Diversity Speaker Pickett Offers Insight to College Athletes

“The team is my Fraternity!”

This is what was said by Clyde Wilson Pickett for “Strategies of Surviving The Game.”

Pickett is a Louisville, Kentucky Native. When he attended the University of Kentucky, he majored in Agricultural Economics and is currently an educator at the Community College of Allegheny County. The aforementioned quote was said by one of Pickett’s coaches while he was in college, which meant that he couldn’t do extra-curricular activities or join a fraternity because his sport was the fraternity. He compared the life of an athlete to a conveyor belt which is very true. Athletes are stuck on one path, and that’s their sport. They don’t get the chance to be a normal student and participate in internships, attend performances, do community service, etc. They miss out on a lot due to their primary goal which is to become a Pro in their sport.

Pickett mentioned that when college athletes are asked “What do you want to be, what do you want to do?” Their most common answer is “I’m here to go to the league.” Pickett says that this is one of the worst reasons as to why college athletes became college athletes. He says it’s nothing wrong with dreaming big but it’s not very likely that every college athlete to makes it to the pro’s. For example only 44 college students and/or graduates are brought into the National Basketball Association (NBA) and only 33 are drafted for the National Hockey League (NHL) each year.

Even if a college athlete makes a career of their sport, what happens after they retire or get injured? The average age of a rookie ranges from 20-24. And the professional career of an athlete only lasts for 3-7 years. He also mentioned how most athletes fall into what he calls A.C.T.S. (Athletic Career Terminator Stress). He says; “At the end of the day, or at the end of it all, our careers are going to end as athletes….you’re gonna hang up your sneakers, your sticks, gloves, baseball, or whatever, at some point it’s all over. There’s stress that’s connected with that, if your entire development as a young person was determined by your involvement in athletics and it’s over, what does that leave for you?”

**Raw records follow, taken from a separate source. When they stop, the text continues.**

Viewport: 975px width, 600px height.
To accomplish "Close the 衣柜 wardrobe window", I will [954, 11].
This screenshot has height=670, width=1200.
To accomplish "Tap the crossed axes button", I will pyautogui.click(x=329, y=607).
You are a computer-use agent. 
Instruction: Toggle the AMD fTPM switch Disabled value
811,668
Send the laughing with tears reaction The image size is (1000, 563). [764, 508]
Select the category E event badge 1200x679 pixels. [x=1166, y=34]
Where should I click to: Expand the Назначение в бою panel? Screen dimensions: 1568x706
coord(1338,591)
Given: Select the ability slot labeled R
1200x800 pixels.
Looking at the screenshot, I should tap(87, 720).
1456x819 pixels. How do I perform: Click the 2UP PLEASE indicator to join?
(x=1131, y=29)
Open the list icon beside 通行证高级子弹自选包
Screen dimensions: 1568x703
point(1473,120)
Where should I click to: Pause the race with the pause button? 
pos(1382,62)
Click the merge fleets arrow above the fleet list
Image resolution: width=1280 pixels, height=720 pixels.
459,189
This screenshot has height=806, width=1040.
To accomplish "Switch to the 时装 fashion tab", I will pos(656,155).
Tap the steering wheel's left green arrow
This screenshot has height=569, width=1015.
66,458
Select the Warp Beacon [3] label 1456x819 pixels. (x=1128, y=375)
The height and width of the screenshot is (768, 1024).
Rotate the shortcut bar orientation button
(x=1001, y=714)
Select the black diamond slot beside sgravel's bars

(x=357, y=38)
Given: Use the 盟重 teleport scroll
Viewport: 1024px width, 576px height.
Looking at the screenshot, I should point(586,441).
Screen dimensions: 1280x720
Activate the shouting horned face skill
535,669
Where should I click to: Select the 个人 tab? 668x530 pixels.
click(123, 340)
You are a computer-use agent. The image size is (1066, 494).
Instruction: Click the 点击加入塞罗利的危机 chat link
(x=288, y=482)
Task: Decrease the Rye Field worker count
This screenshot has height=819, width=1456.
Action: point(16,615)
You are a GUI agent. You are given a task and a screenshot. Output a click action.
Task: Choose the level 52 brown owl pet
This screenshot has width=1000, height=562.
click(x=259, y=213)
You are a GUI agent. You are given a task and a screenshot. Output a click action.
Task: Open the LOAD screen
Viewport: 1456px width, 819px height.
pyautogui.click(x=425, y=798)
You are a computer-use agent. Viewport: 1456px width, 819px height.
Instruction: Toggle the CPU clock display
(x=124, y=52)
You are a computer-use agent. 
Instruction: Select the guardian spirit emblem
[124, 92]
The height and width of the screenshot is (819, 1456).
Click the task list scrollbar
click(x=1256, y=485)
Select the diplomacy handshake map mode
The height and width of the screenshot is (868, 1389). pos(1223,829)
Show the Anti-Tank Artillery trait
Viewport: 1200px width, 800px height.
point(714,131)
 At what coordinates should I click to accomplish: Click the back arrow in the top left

Most athletes have dreams of becoming a professional at their sport. But what happens if you’re not drafted into the pros and that last buzzer rings on your last college game, what do you do? You have to have a back- up plan, and not just depend on your sport to get you ahead in life. Overall, Pickett’s main point was not to put college athletes down, put to help make them think realistically about their futures, be smart, and always have a backup plan.